I was too blind to see that there was nothing really there

Sunlight hits waves before they crash on the shore

Your love came in waves, each day stronger than before,

But never lasting long, gone as fast as it came

Leaving me longing as I tried to feel the same

Every touch is cold, kisses salty on my lips

In and out it goes, closer, further as tides flip

You slip through my hands, leaving nothing once it dries

As the sun shines on the water, I should have known to shade my eyes

Asylum

I run the halls, slam against the walls,

Pretend that I can’t hear their calls

They’re everywhere, they’re in my head

They’ve buried me, but I’m not dead

I’m freer now, free from their lies,

Free to run straight, not pushed aside

They can’t touch me, I’m out of reach

But I hear their words.

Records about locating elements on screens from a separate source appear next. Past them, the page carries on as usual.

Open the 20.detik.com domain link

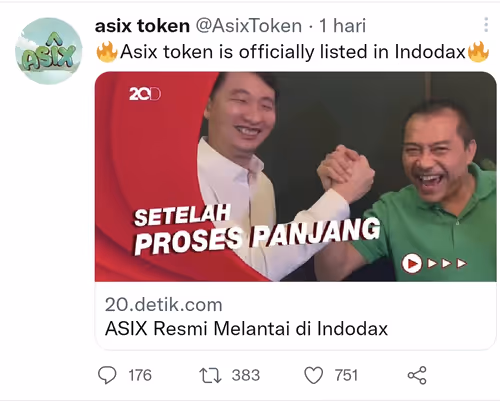point(164,305)
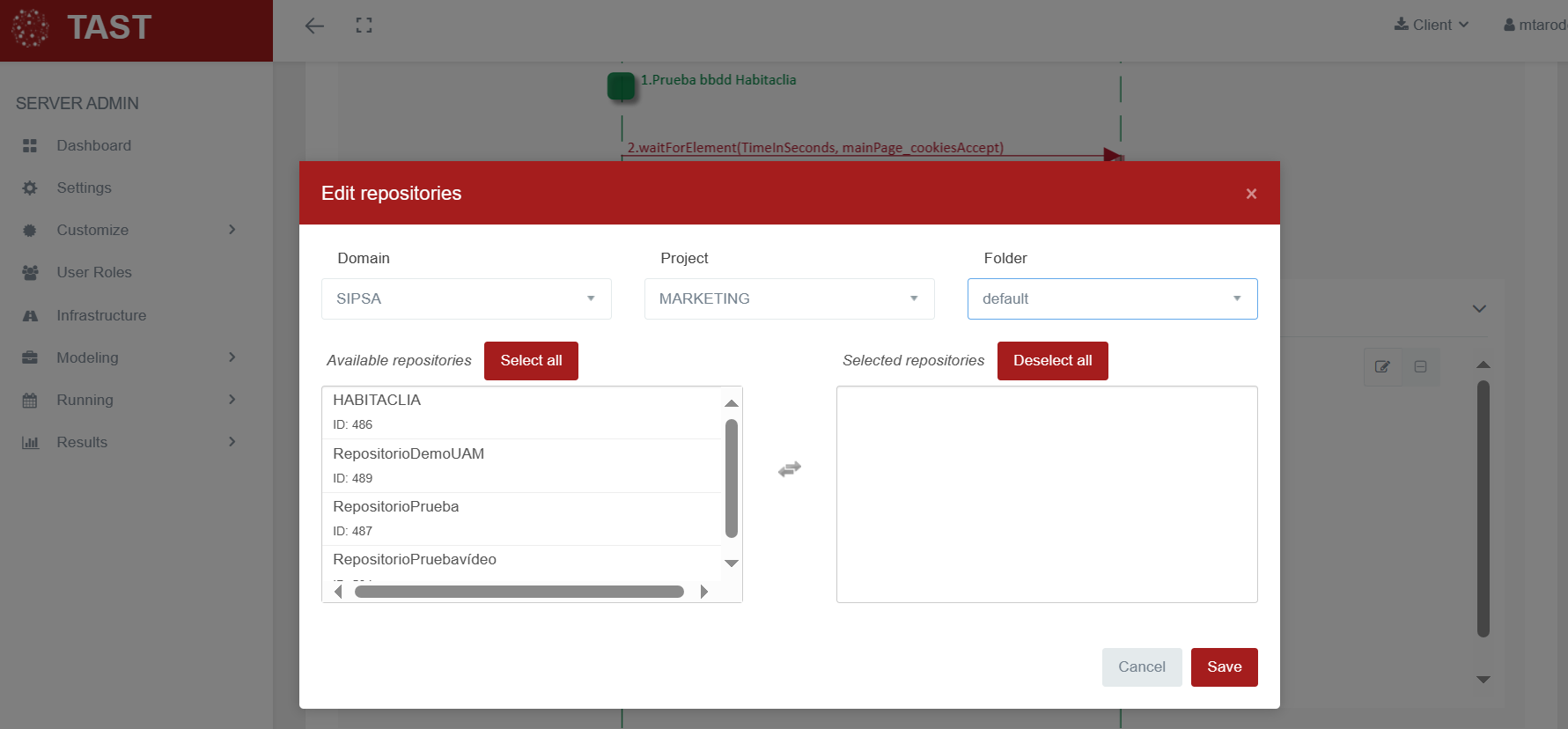
Task: Close the Edit repositories dialog
Action: pyautogui.click(x=1250, y=194)
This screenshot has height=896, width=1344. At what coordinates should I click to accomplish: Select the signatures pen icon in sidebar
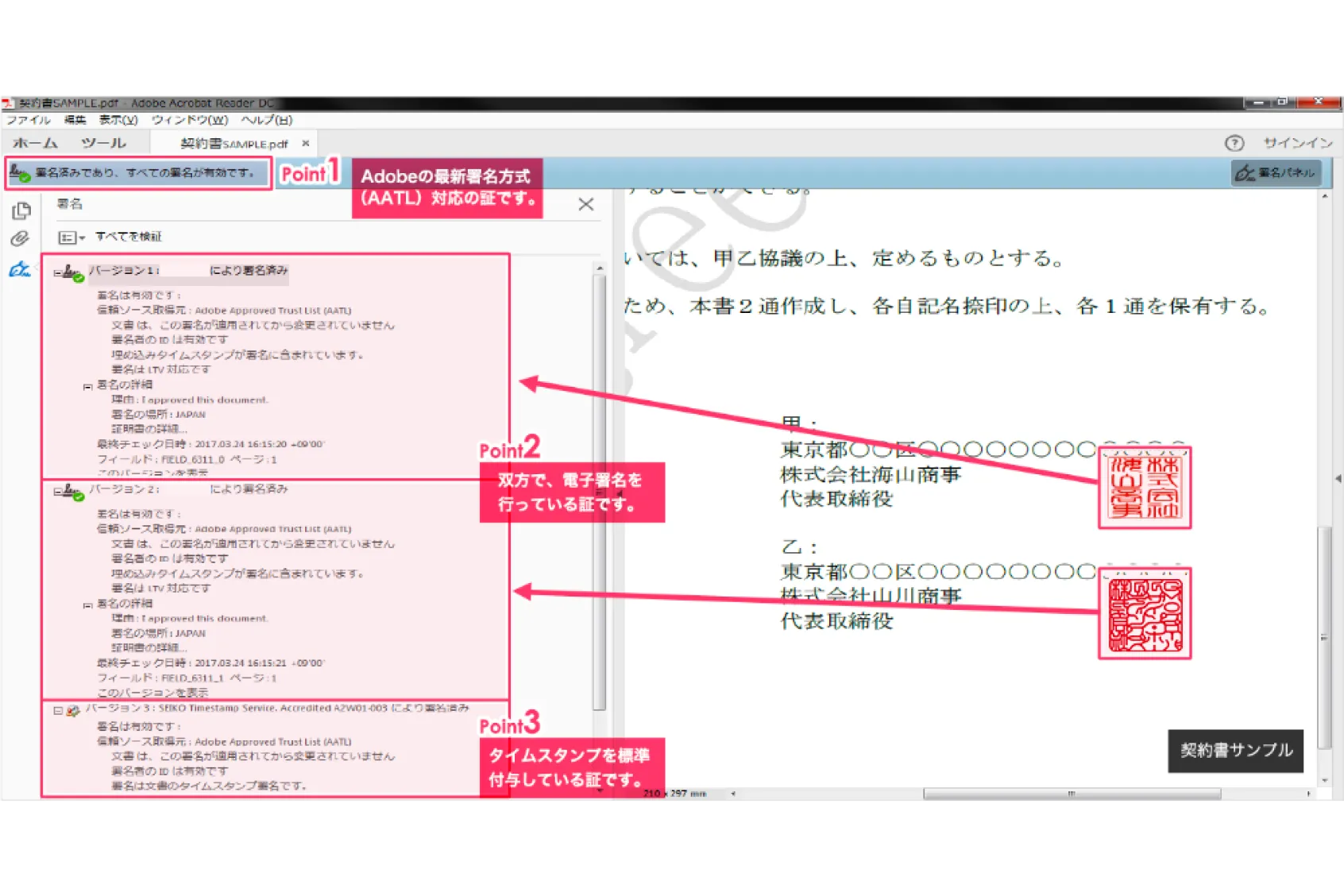coord(20,270)
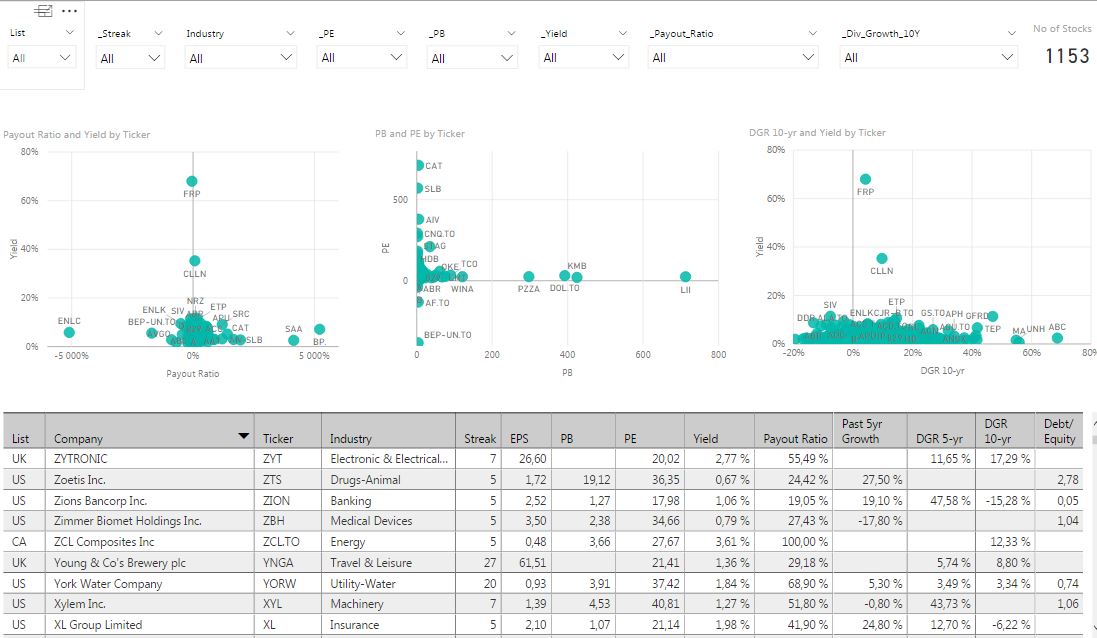Screen dimensions: 1097x638
Task: Click the slicer icon beside the ellipsis
Action: coord(42,10)
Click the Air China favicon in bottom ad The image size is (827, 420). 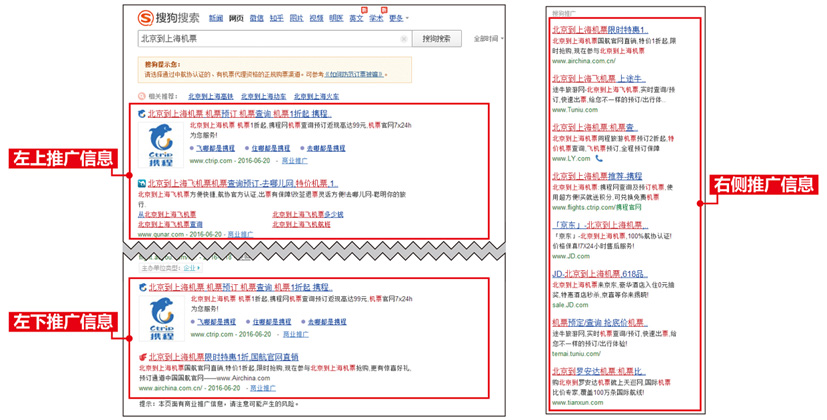(x=141, y=356)
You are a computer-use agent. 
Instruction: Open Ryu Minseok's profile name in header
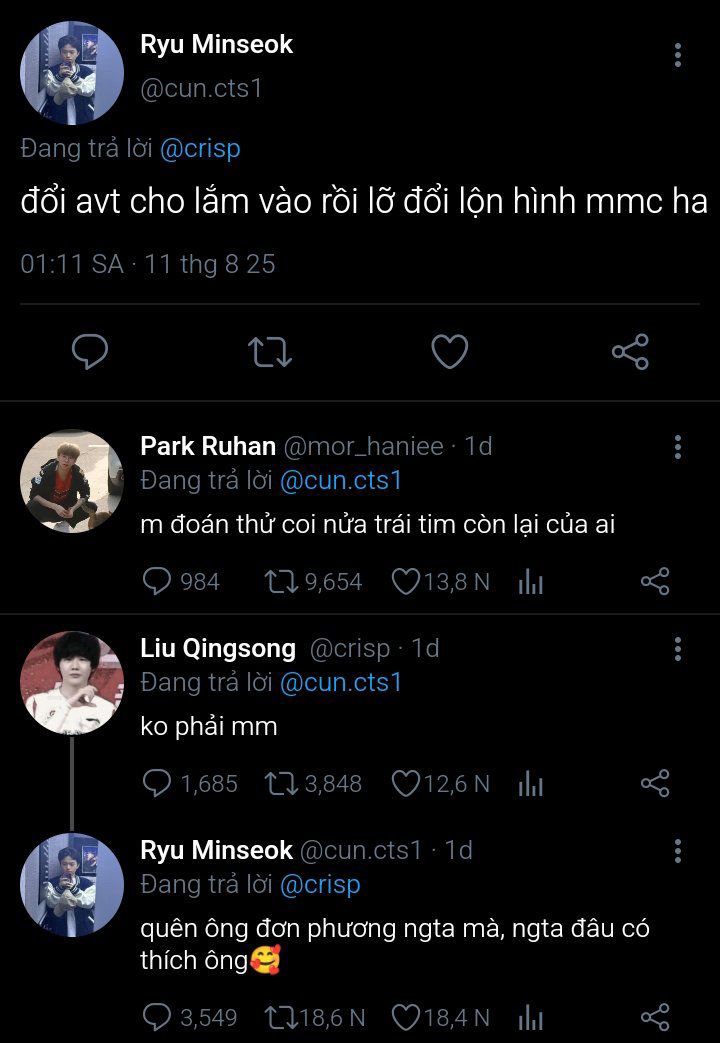click(x=216, y=45)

They’re haunting me.

The past is past, but it lives on

In every thing that I do wrong

I was lost in love, fell so far I drowned,

And when I awoke, they tied me down

They taught me things I never knew

And I was scarred when they were through

I didn’t want their two-faced hugs

I only wanted to be loved

But they didn’t care, and now I run

I don’t pay mind to anyone

I break down doors and pull my hair

I hear their voices everywhere

They let me go, said I was free,

But didn’t really let go of me

And I’m not bitter, no, I’m insane

Trapped forever in their crazy game

Out of the Loop

Feelings on fire, but my whole head is sore

Trying to leave, but you’re still wanting more

Needing some time to rest and recoup

But you’re back in love — guess you’re out of the loop

And the feelings race fast, too fast to last

For me this is over, everything’s past

But you keep coming, you say you want to regroup

But I said it’s over — guess you’re out of the loop

Flighty

Thirty thousand feet below

Worlds pass by, but no one knows

How high I fly, while I’m up here

They can’t see me; I’ve disappeared

And, while I’m here, the past is gone

No memories, I’m moving on

I’m flying high, can’t drag me down

Only smiles, I’ve forgotten frowns

The world is small, its problems, minute

So, as I fly, I give a salute

Thanks for the memories, but I’ll let them go

From this day forward, it’s onward ho

Believer

I was a believer, so Satan swallowed me whole,

Spat me out in seconds, but left a big hole

Where he’d bitten out my heart, and left me unfeeling

All my love gone, and leaving me reeling,

No point in concealing, I’m so bitter and burnt

No chance to forget the lessons I’ve learnt

They’re carved in my chest, where my heart should be

But he didn’t think of that, when he stole it from me

And Satan walks still, ripping hearts out of chests

Leaving them lost, to wander without rest

Memories long past meander through out dreams

Bringing nightmares every night, where naught’s as it seems

Nature’s Fury

Nature’s fury falls from the sky

So many see it, but none know why

Why does it roar, and why does it scream?

Why does it come, and what does it mean?

Why does it hurt, and why does it kill?

If it’s so deadly, then why does it thrill?

Why does it flash so brightly in black?

Why does it pass, and never look back?